Saved data entries:
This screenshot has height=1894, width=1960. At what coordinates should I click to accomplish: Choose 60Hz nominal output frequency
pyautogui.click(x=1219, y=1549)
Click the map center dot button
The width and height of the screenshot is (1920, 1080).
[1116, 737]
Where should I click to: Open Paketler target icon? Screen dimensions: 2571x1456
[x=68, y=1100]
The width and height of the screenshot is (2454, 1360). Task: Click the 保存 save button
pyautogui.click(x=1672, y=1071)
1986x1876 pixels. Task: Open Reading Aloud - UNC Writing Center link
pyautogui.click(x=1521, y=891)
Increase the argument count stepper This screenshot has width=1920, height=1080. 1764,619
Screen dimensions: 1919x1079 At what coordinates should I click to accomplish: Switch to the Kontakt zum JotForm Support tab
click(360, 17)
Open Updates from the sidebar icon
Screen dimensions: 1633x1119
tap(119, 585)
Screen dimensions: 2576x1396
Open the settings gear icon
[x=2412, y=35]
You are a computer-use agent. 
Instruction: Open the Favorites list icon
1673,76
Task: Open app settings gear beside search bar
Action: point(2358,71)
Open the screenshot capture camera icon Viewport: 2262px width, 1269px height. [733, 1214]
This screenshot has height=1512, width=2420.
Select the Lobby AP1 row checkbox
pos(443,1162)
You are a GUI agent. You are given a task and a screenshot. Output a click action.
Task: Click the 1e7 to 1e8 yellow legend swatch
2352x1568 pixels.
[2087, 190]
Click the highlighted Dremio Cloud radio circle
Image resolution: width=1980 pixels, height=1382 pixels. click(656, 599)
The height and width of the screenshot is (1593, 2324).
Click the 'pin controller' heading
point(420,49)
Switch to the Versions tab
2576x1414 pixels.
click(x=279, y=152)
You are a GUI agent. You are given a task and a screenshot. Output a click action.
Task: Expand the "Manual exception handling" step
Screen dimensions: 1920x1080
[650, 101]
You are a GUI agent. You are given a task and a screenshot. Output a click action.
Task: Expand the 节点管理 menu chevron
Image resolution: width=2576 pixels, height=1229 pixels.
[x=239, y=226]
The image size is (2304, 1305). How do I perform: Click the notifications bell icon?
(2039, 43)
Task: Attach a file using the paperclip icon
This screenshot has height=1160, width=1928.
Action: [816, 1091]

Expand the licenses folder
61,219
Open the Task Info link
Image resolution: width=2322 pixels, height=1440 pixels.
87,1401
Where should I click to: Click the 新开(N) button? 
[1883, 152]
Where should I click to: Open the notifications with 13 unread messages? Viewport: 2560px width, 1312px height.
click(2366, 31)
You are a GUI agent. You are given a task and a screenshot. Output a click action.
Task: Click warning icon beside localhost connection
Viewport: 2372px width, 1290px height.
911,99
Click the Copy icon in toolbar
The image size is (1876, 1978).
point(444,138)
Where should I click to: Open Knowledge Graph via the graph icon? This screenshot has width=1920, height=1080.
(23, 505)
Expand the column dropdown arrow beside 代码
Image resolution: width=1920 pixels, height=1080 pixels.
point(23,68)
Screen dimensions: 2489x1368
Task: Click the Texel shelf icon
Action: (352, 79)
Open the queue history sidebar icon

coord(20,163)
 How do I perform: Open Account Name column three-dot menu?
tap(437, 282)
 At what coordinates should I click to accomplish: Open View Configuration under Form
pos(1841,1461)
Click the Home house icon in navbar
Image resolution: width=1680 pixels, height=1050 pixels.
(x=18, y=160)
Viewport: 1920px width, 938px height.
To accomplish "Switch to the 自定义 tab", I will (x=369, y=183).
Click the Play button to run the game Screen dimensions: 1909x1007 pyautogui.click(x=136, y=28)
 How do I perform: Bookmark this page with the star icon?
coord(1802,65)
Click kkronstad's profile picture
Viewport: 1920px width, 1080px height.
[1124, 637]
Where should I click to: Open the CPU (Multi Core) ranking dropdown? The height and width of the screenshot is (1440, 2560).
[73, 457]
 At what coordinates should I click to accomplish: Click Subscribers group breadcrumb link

* WHAT IS NEEDED *
The entries above must be retyped exactly, down to the last character.

* SOLUTION FOR THIS PROBLEM *
This screenshot has height=1894, width=1960. At what coordinates should I click to accomplish: Choose 60Hz nominal output frequency
pyautogui.click(x=1219, y=1549)
Click the map center dot button
The width and height of the screenshot is (1920, 1080).
[1116, 737]
Where should I click to: Open Paketler target icon? Screen dimensions: 2571x1456
[x=68, y=1100]
The width and height of the screenshot is (2454, 1360). Task: Click the 保存 save button
pyautogui.click(x=1672, y=1071)
1986x1876 pixels. Task: Open Reading Aloud - UNC Writing Center link
pyautogui.click(x=1521, y=891)
Increase the argument count stepper This screenshot has width=1920, height=1080. 1764,619
Screen dimensions: 1919x1079 At what coordinates should I click to accomplish: Switch to the Kontakt zum JotForm Support tab
click(360, 17)
Open Updates from the sidebar icon
Screen dimensions: 1633x1119
tap(119, 585)
Screen dimensions: 2576x1396
Open the settings gear icon
[x=2412, y=35]
You are a computer-use agent. 
Instruction: Open the Favorites list icon
1673,76
Task: Open app settings gear beside search bar
Action: point(2358,71)
Open the screenshot capture camera icon Viewport: 2262px width, 1269px height. [733, 1214]
This screenshot has height=1512, width=2420.
Select the Lobby AP1 row checkbox
pos(443,1162)
You are a GUI agent. You are given a task and a screenshot. Output a click action.
Task: Click the 1e7 to 1e8 yellow legend swatch
2352x1568 pixels.
[2087, 190]
Click the highlighted Dremio Cloud radio circle
Image resolution: width=1980 pixels, height=1382 pixels. click(656, 599)
The height and width of the screenshot is (1593, 2324).
Click the 'pin controller' heading
point(420,49)
Switch to the Versions tab
2576x1414 pixels.
click(x=279, y=152)
You are a GUI agent. You are given a task and a screenshot. Output a click action.
Task: Expand the "Manual exception handling" step
Screen dimensions: 1920x1080
[650, 101]
You are a GUI agent. You are given a task and a screenshot. Output a click action.
Task: Expand the 节点管理 menu chevron
Image resolution: width=2576 pixels, height=1229 pixels.
[x=239, y=226]
The image size is (2304, 1305). How do I perform: Click the notifications bell icon?
(2039, 43)
Task: Attach a file using the paperclip icon
This screenshot has height=1160, width=1928.
Action: [816, 1091]

Expand the licenses folder
61,219
Open the Task Info link
Image resolution: width=2322 pixels, height=1440 pixels.
87,1401
Where should I click to: Click the 新开(N) button? 
[1883, 152]
Where should I click to: Open the notifications with 13 unread messages? Viewport: 2560px width, 1312px height.
click(2366, 31)
You are a GUI agent. You are given a task and a screenshot. Output a click action.
Task: Click warning icon beside localhost connection
Viewport: 2372px width, 1290px height.
911,99
Click the Copy icon in toolbar
The image size is (1876, 1978).
point(444,138)
Where should I click to: Open Knowledge Graph via the graph icon? This screenshot has width=1920, height=1080.
(23, 505)
Expand the column dropdown arrow beside 代码
Image resolution: width=1920 pixels, height=1080 pixels.
point(23,68)
Screen dimensions: 2489x1368
Task: Click the Texel shelf icon
Action: (352, 79)
Open the queue history sidebar icon

coord(20,163)
 How do I perform: Open Account Name column three-dot menu?
tap(437, 282)
 At what coordinates should I click to accomplish: Open View Configuration under Form
pos(1841,1461)
Click the Home house icon in navbar
Image resolution: width=1680 pixels, height=1050 pixels.
(x=18, y=160)
Viewport: 1920px width, 938px height.
To accomplish "Switch to the 自定义 tab", I will (x=369, y=183).
Click the Play button to run the game Screen dimensions: 1909x1007 pyautogui.click(x=136, y=28)
 How do I perform: Bookmark this page with the star icon?
coord(1802,65)
Click kkronstad's profile picture
Viewport: 1920px width, 1080px height.
[1124, 637]
Where should I click to: Open the CPU (Multi Core) ranking dropdown? The height and width of the screenshot is (1440, 2560).
[73, 457]
 At what coordinates should I click to accomplish: Click Subscribers group breadcrumb link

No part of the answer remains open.